*** SUPPLIED MATERIAL ***

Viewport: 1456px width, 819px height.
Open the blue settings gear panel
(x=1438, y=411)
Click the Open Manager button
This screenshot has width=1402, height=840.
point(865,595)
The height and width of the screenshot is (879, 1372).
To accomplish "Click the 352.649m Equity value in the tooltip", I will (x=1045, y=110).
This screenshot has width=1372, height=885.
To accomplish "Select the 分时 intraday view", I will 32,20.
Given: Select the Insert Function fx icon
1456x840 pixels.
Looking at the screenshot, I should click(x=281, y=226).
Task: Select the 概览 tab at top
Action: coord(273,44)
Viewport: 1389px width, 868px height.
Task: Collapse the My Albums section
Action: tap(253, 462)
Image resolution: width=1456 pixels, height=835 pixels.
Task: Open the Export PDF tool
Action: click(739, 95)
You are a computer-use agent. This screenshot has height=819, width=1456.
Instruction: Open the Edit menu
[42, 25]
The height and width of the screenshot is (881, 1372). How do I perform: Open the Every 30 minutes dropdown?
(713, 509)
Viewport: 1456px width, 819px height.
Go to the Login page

***

DESCRIPTION OF THE TASK | Scan the lines above for the word "accomplish" and copy every one where it occurs.

EXERCISE ANSWER |
To accomplish "Click the 352.649m Equity value in the tooltip", I will (x=1045, y=110).
To accomplish "Select the 分时 intraday view", I will 32,20.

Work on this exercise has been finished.